It might not even matter, as you would probably want the length of the string to coincide with the width of your screen parameters... Are you planning to use 32? 28?

Since i will be supporting both 40 and 80 column, the max per line will be betwenn 75-80 characters max. I am thinking 28 lines max, regardless of line lenth.

 

I already have a test program that stores the whole body in a string array.

 

Now i need to figure out the best file type to store:

 

Msg title

Author

Date posted

Msg #

Msg body

 

With 80 chars at 28 lines its over 2200 characters, then of course, title, msg #, date, author will add to it more.

 

 

Im a bit rusty... Can we have two open sources (i.e. rs232 AND DSK1) at the same time, or do we need to store inputs from rs232 in a RAM buffer and then open the storage device (DSK1 or HDX or HRD) to save there?

 

The start-up default allows you 3 files open simultaneously in any mode.

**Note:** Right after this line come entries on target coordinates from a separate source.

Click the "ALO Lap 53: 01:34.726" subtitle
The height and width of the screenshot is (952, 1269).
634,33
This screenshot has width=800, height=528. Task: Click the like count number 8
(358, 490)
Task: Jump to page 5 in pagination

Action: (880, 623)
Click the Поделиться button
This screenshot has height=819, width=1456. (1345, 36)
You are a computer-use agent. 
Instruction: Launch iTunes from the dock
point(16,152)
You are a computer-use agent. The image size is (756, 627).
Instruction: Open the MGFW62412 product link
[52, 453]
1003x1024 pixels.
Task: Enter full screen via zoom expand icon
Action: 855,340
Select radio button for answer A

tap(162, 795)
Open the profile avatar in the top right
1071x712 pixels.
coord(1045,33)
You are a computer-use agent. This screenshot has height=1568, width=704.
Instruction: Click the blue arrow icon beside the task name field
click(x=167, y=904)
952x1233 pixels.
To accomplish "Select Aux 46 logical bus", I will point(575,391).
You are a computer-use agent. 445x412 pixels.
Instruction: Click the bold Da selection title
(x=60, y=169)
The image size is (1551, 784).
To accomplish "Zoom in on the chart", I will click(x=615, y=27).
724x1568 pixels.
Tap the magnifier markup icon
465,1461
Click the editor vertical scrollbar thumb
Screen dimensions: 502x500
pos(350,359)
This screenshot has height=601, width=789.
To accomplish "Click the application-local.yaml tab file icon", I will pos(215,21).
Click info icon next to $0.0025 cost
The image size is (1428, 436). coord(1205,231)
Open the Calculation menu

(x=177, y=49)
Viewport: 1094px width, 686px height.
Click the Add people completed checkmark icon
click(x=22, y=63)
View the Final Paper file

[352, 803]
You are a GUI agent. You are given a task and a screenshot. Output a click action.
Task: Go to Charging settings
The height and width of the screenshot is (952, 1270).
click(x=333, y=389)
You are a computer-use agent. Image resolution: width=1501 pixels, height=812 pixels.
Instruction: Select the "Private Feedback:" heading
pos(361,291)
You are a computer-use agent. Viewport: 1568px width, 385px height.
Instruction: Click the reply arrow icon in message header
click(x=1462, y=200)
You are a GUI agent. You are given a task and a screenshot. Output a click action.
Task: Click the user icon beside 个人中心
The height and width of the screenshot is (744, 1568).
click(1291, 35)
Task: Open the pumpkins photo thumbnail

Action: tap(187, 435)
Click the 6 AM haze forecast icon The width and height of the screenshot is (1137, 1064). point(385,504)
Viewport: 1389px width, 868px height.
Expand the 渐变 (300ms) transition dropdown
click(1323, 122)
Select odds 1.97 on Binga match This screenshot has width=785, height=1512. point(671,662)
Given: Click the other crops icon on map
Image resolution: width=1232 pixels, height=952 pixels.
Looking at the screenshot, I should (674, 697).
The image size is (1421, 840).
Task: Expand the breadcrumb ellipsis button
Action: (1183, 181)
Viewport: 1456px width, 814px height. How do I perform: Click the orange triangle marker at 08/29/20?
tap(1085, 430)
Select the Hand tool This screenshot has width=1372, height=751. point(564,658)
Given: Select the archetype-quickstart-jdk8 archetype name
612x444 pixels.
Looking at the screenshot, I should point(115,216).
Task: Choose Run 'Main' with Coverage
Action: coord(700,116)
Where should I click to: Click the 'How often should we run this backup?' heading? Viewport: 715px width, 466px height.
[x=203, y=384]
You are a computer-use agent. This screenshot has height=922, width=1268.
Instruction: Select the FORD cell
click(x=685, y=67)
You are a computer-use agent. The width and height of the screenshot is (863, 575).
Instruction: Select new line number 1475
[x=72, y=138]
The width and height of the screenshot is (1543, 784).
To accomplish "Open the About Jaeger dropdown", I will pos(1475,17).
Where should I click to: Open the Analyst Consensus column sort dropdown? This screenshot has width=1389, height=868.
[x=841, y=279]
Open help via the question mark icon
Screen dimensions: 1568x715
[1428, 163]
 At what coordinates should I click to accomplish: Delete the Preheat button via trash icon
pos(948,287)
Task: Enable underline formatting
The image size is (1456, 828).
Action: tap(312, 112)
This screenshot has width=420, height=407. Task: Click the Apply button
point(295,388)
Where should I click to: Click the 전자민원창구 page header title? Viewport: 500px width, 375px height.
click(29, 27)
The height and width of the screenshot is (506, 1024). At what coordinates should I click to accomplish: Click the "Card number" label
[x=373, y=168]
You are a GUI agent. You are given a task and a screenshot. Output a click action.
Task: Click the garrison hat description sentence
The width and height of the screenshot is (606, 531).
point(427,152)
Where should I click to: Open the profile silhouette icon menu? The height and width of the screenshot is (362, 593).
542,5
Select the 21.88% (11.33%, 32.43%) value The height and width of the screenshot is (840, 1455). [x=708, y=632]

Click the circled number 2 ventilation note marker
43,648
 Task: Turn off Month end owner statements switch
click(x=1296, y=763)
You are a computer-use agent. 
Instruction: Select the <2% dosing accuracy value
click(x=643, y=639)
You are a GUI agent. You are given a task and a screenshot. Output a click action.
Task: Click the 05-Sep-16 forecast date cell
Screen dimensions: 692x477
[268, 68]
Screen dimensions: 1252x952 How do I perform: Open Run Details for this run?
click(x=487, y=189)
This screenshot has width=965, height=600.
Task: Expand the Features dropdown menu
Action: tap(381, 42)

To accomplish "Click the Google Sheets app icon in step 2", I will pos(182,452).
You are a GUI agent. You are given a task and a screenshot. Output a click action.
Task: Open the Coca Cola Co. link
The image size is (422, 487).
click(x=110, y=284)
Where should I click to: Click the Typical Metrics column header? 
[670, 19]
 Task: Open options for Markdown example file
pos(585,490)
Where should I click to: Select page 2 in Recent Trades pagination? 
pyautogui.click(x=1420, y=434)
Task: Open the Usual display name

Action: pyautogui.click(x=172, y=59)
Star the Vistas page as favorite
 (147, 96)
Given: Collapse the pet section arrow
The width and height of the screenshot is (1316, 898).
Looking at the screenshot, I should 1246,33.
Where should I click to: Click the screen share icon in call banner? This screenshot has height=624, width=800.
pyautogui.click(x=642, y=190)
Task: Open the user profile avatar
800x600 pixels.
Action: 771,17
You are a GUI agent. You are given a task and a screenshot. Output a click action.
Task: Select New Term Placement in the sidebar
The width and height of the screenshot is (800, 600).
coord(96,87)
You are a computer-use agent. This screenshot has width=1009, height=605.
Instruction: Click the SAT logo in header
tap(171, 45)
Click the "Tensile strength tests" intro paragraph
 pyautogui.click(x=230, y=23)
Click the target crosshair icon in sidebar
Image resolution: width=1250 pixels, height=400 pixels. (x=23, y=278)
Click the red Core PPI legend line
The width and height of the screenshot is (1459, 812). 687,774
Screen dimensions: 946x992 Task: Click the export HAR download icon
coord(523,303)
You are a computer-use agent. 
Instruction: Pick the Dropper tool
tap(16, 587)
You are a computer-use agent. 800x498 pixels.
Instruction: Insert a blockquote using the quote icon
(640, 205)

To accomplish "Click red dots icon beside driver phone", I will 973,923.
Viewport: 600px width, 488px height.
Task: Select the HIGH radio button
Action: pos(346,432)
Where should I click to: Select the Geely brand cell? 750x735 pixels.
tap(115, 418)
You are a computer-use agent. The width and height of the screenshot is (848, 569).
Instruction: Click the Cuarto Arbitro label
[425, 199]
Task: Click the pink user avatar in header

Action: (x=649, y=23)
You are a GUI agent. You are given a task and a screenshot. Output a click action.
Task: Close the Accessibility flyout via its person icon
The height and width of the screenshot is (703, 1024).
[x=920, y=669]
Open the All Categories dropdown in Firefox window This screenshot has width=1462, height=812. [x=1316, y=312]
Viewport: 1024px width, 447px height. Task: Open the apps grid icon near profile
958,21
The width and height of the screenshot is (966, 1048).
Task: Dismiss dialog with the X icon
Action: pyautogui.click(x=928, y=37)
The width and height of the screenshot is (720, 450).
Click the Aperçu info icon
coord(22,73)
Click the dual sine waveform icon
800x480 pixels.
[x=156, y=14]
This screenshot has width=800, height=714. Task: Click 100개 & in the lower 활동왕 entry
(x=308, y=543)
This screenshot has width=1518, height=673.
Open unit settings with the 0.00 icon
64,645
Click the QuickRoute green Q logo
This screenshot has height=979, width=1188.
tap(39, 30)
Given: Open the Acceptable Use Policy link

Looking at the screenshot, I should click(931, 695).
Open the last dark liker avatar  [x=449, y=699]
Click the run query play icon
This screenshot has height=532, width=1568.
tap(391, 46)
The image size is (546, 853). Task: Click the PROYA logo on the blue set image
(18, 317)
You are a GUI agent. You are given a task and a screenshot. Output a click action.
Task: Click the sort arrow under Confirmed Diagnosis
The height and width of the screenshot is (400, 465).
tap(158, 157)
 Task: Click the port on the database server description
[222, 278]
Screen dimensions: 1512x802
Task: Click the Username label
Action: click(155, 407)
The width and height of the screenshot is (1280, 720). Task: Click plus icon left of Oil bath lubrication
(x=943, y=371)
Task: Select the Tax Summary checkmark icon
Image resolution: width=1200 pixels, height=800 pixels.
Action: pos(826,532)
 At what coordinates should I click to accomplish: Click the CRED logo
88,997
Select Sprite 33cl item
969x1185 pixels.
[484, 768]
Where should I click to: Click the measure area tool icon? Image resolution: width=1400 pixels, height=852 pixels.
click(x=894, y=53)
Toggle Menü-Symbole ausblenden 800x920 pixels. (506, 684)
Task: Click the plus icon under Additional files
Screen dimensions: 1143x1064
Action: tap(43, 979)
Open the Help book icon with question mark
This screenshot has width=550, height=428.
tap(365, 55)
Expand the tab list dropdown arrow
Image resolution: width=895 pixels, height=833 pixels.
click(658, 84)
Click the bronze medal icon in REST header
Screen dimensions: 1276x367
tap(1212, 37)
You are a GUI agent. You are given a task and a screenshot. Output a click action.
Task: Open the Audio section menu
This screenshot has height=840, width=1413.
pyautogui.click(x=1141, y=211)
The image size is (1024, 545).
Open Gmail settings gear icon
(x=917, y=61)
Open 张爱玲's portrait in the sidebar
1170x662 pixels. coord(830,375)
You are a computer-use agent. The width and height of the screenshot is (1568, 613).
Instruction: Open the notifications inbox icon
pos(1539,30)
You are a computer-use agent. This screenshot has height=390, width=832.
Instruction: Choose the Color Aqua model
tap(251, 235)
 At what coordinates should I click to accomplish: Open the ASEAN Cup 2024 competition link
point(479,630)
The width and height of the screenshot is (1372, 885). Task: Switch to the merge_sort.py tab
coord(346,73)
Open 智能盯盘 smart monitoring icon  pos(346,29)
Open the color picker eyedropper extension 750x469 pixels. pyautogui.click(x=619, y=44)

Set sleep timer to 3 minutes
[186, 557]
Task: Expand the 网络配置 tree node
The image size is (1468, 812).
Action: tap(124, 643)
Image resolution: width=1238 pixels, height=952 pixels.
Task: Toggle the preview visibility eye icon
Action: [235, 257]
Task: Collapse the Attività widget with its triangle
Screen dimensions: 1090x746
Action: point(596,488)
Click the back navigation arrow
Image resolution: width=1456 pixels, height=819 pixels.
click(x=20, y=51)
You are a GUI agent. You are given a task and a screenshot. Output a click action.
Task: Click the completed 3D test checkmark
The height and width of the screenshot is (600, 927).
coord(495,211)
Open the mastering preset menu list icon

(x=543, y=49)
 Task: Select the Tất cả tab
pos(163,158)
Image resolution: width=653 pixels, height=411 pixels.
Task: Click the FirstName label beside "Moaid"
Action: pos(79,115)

That can be changed on the command line with "CALL FILES(<#files>)" followed immediately by "NEW". In XB, I believe the max is 9. I don't think RS232 is part of the file limitation, so you should be able to manage I/O pretty much any way you wish.

 

...lee

so what type of file can store characters like that, i know it would be a variable file.

 

I'm wondering if there is a way to use a variable 254 file and still be able to store that much data?

 

The problem with variable-length records is that you lose 1 byte/sector (record count for that sector?) plus 1 byte/record (character count for that record), so you can never store the maximum-length string that way and you will always lose at least 2 bytes/sector, even with fixed-length records.

 

Another way to handle messages might be to use a fixed-128 file and use your own scheme to manage I/O access. You could store lines as strings, each with a leading count byte. You could manage messages by starting each message with a message header that contains relevant information about the message. You might create a message index file that consists of message numbers followed by the record # and byte offset into that record for the beginning of that particular message. I'm sure you can dream up other scenarios.

 

...lee

Msg title

Author

Date posted

Msg #

Msg body

 

One thing that was very much appreciated on my BBS by the users was a "reply to #" line, and the ability to 'thread' back and read the original message. In my case I just made it the first line of the message body (if people really wanted to type "Reply to #xxx" they could ;) ).